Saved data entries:

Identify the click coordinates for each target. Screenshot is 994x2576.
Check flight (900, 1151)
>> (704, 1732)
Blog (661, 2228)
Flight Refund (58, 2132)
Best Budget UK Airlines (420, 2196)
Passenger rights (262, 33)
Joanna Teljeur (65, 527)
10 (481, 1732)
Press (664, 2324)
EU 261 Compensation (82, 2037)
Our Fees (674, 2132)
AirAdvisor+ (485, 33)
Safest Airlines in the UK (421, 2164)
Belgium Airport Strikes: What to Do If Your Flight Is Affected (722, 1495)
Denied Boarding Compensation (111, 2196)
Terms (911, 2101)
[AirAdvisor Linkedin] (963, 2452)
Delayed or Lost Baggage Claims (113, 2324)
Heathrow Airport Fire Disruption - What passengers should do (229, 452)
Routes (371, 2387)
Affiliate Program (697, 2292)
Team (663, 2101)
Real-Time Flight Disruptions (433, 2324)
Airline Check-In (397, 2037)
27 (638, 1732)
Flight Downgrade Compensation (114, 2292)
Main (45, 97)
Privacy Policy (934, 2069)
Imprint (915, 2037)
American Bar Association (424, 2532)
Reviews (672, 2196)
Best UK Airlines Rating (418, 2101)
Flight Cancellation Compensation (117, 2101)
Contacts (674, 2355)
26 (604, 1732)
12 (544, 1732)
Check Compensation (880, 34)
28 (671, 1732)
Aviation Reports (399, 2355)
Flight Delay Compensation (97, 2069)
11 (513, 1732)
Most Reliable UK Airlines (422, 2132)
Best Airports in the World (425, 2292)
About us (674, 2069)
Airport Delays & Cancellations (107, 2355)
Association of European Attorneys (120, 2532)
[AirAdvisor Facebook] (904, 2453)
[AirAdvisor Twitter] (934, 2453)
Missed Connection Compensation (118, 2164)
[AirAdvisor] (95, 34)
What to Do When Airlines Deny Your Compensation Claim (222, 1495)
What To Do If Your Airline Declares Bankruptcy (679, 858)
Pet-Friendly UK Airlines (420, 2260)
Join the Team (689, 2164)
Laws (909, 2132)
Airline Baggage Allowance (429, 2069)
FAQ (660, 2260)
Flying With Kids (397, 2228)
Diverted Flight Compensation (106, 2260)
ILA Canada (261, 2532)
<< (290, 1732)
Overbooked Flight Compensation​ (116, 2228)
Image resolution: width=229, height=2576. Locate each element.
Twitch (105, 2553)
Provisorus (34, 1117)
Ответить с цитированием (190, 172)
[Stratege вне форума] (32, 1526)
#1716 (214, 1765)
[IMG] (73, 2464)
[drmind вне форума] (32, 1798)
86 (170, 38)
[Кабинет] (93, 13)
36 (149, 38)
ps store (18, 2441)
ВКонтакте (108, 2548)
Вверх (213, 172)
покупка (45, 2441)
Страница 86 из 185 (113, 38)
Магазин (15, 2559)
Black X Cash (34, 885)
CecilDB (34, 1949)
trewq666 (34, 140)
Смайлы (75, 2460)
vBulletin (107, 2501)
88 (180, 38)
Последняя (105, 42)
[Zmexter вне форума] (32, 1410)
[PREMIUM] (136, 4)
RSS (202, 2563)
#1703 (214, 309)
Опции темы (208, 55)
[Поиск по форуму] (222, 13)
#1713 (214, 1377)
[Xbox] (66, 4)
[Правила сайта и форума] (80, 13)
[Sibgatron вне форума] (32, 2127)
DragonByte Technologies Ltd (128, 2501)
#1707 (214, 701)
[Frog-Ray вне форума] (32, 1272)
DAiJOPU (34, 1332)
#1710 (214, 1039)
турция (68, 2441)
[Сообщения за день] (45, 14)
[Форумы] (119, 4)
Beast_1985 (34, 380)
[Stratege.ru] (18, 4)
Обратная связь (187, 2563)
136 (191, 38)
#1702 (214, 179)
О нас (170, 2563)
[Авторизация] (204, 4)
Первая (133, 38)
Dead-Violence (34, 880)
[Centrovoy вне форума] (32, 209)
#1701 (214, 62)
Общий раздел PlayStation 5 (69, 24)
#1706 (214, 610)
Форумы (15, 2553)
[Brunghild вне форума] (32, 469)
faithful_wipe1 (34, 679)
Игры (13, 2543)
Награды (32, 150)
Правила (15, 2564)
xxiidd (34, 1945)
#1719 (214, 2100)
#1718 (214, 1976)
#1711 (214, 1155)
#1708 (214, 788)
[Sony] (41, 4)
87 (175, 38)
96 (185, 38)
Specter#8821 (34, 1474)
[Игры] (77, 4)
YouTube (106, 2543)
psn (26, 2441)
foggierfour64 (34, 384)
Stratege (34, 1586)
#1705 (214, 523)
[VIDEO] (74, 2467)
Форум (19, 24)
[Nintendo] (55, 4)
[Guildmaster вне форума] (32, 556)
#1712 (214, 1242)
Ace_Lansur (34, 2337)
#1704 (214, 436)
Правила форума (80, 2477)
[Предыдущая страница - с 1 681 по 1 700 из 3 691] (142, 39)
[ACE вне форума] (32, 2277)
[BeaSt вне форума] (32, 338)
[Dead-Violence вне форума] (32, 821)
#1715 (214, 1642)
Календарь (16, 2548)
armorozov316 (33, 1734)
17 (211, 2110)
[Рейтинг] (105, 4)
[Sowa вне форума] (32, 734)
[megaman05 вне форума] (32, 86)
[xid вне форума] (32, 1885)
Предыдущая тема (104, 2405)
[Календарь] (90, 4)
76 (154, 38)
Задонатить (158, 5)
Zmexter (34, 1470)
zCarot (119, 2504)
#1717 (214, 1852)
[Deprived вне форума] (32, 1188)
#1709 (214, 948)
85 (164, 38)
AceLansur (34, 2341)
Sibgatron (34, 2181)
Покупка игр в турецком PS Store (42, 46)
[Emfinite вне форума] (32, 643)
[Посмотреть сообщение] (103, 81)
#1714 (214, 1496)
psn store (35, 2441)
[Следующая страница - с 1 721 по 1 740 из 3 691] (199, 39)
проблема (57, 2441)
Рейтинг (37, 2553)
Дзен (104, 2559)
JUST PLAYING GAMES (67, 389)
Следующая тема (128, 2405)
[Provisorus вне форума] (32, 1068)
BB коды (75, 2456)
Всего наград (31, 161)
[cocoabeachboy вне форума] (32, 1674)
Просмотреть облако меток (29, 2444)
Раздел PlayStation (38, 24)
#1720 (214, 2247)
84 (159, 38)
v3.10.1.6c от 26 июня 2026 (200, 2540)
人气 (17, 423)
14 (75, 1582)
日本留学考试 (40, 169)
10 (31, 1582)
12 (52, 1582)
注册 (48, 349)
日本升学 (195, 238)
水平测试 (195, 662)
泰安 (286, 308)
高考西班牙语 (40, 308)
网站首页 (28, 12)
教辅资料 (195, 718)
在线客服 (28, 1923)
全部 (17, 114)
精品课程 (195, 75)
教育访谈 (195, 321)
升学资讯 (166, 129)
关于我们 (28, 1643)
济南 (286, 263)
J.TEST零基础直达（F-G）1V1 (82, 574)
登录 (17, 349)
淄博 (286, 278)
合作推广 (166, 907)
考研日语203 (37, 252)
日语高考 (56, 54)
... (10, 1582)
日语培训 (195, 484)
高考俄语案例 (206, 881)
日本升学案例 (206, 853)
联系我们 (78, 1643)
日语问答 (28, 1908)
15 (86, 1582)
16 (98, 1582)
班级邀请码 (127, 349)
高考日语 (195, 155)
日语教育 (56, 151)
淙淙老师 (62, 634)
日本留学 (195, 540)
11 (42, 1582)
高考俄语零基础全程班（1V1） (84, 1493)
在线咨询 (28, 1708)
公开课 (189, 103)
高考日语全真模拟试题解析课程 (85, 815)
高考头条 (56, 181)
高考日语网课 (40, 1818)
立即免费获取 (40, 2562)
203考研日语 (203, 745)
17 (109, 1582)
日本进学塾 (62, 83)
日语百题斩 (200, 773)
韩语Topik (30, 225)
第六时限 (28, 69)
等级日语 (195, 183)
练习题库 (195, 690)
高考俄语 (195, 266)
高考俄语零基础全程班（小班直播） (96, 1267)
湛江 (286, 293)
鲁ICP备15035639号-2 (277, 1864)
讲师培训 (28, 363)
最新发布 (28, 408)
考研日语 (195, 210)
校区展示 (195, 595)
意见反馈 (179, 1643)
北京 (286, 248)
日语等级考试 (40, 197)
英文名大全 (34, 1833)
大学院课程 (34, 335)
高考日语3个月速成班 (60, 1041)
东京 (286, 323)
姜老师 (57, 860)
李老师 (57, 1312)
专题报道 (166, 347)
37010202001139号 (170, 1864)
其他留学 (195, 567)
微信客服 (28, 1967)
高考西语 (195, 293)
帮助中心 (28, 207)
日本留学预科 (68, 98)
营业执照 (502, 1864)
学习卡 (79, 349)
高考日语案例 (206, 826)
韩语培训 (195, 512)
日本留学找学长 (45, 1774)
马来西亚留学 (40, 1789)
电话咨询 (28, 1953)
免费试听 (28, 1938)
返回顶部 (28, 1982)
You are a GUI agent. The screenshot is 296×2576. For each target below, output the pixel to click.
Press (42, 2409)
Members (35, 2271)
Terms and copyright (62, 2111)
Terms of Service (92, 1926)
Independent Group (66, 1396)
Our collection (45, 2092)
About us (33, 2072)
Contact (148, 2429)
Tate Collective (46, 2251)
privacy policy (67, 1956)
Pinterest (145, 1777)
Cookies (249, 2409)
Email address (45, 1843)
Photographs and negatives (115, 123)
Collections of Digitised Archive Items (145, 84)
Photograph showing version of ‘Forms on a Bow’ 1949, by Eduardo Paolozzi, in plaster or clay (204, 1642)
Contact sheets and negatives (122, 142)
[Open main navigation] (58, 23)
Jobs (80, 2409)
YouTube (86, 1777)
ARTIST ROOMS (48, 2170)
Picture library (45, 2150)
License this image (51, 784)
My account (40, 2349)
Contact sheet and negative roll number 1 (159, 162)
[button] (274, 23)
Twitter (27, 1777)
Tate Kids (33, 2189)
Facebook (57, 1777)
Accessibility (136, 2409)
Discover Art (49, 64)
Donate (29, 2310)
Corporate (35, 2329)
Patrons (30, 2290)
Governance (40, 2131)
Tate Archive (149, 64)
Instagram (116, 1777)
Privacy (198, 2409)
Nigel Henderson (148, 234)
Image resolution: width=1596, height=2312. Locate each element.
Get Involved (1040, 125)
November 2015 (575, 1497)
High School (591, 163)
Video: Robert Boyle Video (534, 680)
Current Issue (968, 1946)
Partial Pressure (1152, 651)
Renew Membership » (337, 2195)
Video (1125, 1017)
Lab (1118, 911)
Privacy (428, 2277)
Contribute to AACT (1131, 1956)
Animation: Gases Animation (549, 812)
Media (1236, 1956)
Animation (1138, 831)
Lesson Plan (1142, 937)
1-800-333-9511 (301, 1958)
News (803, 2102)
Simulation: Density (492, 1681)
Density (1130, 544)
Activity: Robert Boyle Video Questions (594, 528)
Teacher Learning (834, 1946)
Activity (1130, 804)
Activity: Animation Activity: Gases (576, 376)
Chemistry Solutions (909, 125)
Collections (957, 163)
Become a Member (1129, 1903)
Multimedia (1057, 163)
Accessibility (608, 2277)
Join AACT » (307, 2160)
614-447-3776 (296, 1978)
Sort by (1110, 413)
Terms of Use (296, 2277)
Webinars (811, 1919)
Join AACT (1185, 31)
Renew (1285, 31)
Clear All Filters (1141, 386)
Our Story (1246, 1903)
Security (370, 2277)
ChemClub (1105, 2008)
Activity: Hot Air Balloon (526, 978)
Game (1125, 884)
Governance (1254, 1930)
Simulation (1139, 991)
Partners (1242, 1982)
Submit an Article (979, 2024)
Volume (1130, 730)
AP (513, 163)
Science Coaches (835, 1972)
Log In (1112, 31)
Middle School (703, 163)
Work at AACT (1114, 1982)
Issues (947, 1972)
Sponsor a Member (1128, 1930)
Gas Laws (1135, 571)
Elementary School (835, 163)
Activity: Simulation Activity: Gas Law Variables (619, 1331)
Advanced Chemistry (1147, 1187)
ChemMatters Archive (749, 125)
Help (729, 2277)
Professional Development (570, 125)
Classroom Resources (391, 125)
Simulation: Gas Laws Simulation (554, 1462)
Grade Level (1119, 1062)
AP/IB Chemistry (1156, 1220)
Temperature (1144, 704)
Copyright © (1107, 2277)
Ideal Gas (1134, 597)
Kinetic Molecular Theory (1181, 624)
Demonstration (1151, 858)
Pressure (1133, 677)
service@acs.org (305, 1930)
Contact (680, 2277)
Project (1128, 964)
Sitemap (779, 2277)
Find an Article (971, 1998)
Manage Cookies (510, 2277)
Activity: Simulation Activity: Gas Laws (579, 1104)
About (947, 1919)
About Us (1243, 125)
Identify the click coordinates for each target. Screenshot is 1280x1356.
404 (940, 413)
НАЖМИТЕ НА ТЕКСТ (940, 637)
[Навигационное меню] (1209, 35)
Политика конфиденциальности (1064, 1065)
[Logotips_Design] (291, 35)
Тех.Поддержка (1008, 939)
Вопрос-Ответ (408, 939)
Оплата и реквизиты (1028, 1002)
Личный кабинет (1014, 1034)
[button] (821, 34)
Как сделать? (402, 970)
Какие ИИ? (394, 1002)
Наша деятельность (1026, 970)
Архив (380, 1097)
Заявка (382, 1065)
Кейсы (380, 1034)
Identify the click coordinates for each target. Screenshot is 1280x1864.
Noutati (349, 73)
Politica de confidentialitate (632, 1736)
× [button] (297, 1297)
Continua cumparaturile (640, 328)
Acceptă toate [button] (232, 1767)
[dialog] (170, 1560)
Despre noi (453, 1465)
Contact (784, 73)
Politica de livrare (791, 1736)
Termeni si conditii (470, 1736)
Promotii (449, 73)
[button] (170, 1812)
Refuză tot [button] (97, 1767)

Problem details:
Extract exactly and only the lines above from the line containing "Middle School (703, 163)" through the line containing "About Us (1243, 125)", both end lines included.

Output for this exercise:
Middle School (703, 163)
Work at AACT (1114, 1982)
Issues (947, 1972)
Sponsor a Member (1128, 1930)
Gas Laws (1135, 571)
Elementary School (835, 163)
Activity: Simulation Activity: Gas Law Variables (619, 1331)
Advanced Chemistry (1147, 1187)
ChemMatters Archive (749, 125)
Help (729, 2277)
Professional Development (570, 125)
Classroom Resources (391, 125)
Simulation: Gas Laws Simulation (554, 1462)
Grade Level (1119, 1062)
AP/IB Chemistry (1156, 1220)
Temperature (1144, 704)
Copyright © (1107, 2277)
Ideal Gas (1134, 597)
Kinetic Molecular Theory (1181, 624)
Demonstration (1151, 858)
Pressure (1133, 677)
service@acs.org (305, 1930)
Contact (680, 2277)
Project (1128, 964)
Sitemap (779, 2277)
Find an Article (971, 1998)
Manage Cookies (510, 2277)
Activity: Simulation Activity: Gas Laws (579, 1104)
About (947, 1919)
About Us (1243, 125)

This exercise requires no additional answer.